October 8, 2008 at 4:39 pm
Can anyone help me in understanding a little bit about best practice filegroup management in sql server. Basically i want to know will i gain any performance with having the following setup:
PRIMARY FileGroup -> all system objects only
Data FileGroup -> all user objects (tables, stored procs, functions, etc...)
Index FileGroup -> all non-clustered indexes
And having all filegroups have one physical file each and all located on the same disk. Or would i only gain performance by having each filegroup on a seperate physical disk? Any insight into this would greatly be appreciated.
October 8, 2008 at 6:20 pm
When designing, the thumb-rule is no. of spindles is directly proportional to IO throughput.
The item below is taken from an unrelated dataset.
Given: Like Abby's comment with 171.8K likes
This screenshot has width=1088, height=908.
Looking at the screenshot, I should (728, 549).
I would spread my high-transaction tables such that they get many spindles.
i.e. Create clustered index for these tables on Filegroup A and map this filegroup to files on different disks.
There are lots of tips on improving IO performance. Here is something which talks about Filegroups
http://msdn.microsoft.com/en-us/library/ms345146(SQL.90).aspx
October 9, 2008 at 6:46 am
While breaking up the files and filegroups as you've outlined will help, don't forget about the database log. It needs to be on a pretty fast disk (RAID 5 would be bad) and seperated from your data storage.
In general, we create three file groups on a database. One for clustered indexes and/or heaps (although we have exceedingly few heaps). One for non-clustered indexes. One for BLOB (varchar(max) and the like). These are stored on three seperate drives, but in some systems, more than three.